You’d hear this group over here talking about the improvements to their in-store scores, their engagement numbers. And at the root of many of those improvements was Lace Up. Then you’d have a couple of people over here who weren’t seeing the same level of improvement, and it became clear that, whether it was a store manager or a district manager, if they didn’t get with the program, they were going to get left behind.
In our industry, we’re a competitive lot. Everybody is in business, but we’re sports-centered and winning is important. There’s nothing like walking into a store that had great monthly, quarterly or yearly performance—the manager’s going to tell you. That’s the great part about being in the stores: they’re going to tell you what’s working. I think we created a culture in which they also told us what wasn’t working, so we were able to use the tool to address some of those things as well.
Q: Results change minds. How did your L&D team get your support, and what role did you play in driving adoption?
Johnson: Your C-suite needs to understand the benefits that will accrue to the organization. Getting a hundred-point badge doesn’t mean anything to our organization, but asking the associates when I’d walk into a store if they’d Laced Up and teaching them that learning is a part of the culture they had joined did. After a long time of not providing them with those tools, our L&D department put a package together to prove the benefits. I think if you do that, it’s going to win more times than not.
They made me believe it was my idea—that’s the ultimate influence. The truth is that [as a company] we had to move forward, and the associates we were hiring didn’t want to spend time behind a PC in the back room. Plus, the things that we needed to train people on weren’t standard operating procedures anymore.
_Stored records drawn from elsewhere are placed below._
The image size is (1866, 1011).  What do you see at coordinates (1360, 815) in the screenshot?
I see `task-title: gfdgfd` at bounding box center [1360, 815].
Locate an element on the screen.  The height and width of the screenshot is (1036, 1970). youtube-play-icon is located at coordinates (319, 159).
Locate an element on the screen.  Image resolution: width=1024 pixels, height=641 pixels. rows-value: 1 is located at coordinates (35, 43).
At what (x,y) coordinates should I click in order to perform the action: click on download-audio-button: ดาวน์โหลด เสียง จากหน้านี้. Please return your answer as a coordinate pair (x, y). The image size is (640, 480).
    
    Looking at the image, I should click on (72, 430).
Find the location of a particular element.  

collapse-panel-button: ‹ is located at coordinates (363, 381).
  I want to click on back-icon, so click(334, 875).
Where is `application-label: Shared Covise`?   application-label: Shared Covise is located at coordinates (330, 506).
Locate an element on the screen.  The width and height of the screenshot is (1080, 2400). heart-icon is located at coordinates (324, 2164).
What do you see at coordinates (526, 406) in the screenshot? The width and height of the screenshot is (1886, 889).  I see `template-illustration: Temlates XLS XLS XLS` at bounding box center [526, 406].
Now it’s about engagement with a consumer; not just transacting the business or bringing out three pairs of sneakers for them to try on. It’s about figuring out why customers are in the store, the behaviors we wanted our team to exhibit and creating a much better employee experience.
All of that led us to believe we needed to find a platform that allowed us to communicate and share information with our associates and, most importantly, get their feedback so we could reinforce the messaging.